Michael Milstein of the Institute for National Security Studies, an Israel-based think tank, explained to the publication how this could be possible. “Hamas control these areas. There is no chaos or vacuum because it is the workers of Gaza municipality or civil rescue defense forces, who are effectively part of Hamas, who are enforcing public order. Hamas still exists. Hamas has survived,” he said.
“The IDF version is that in the northern part of Gaza the basic military structure of Hamas was broken … That only works with a conventional army but not for a flexible guerrilla operation like Hamas. We are already seeing individuals as snipers, setting booby traps and so on,” Milstein continued.

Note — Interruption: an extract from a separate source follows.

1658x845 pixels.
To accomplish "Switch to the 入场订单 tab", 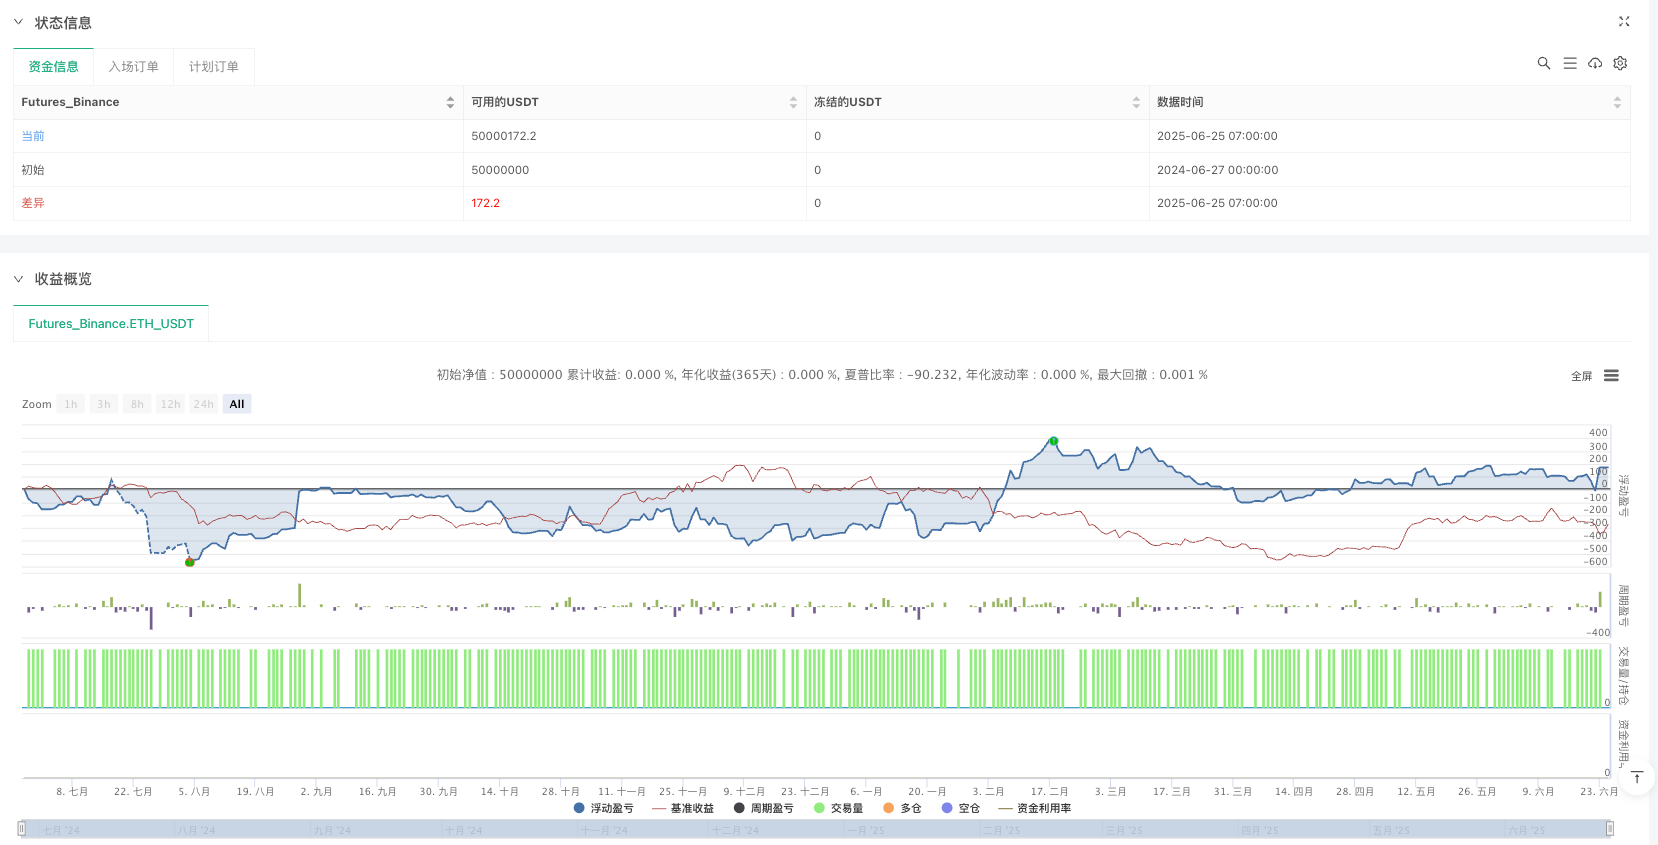I will pyautogui.click(x=133, y=66).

Presumably small Hamas teams are also still able to make effective use of tunnels to launch ambushes or utilize other insurgent or guerilla tactics. This makes it almost impossible to stamp out Hamas completely.
Israel has meanwhile sought to actively prevent large swathes of Gazan residents from returning to their homes, also given it is still an active war zone. Some regional outlets have said the IDF is dropping leaflets warning refugees in the south against any attempts to travel back north.
Meanwhile, Israel’s plans for the Gaza Strip post-war are still unclear, but Palestinians fear that Jewish settlers will eventually move in. According to a new report in Reuters, that was precisely the focus of a controversial conference over the weekend.
“Israel’s hard-right Security Minister Itamar Ben-Gvir urged Jewish settlers to return to Gaza at a packed gathering on Sunday, drawing condemnation from Palestinians who said his words amounted to a call for their forced deportation,” Reuters reported.
On 29 January, a video was released by Hamas’s military wing Al-Qassam Brigades showing intense fighting with the Israeli military in Khan Younis. The exact location and time of when the video was filmed have not been verified. Hamas has said that they destroyed two Israeli tanks.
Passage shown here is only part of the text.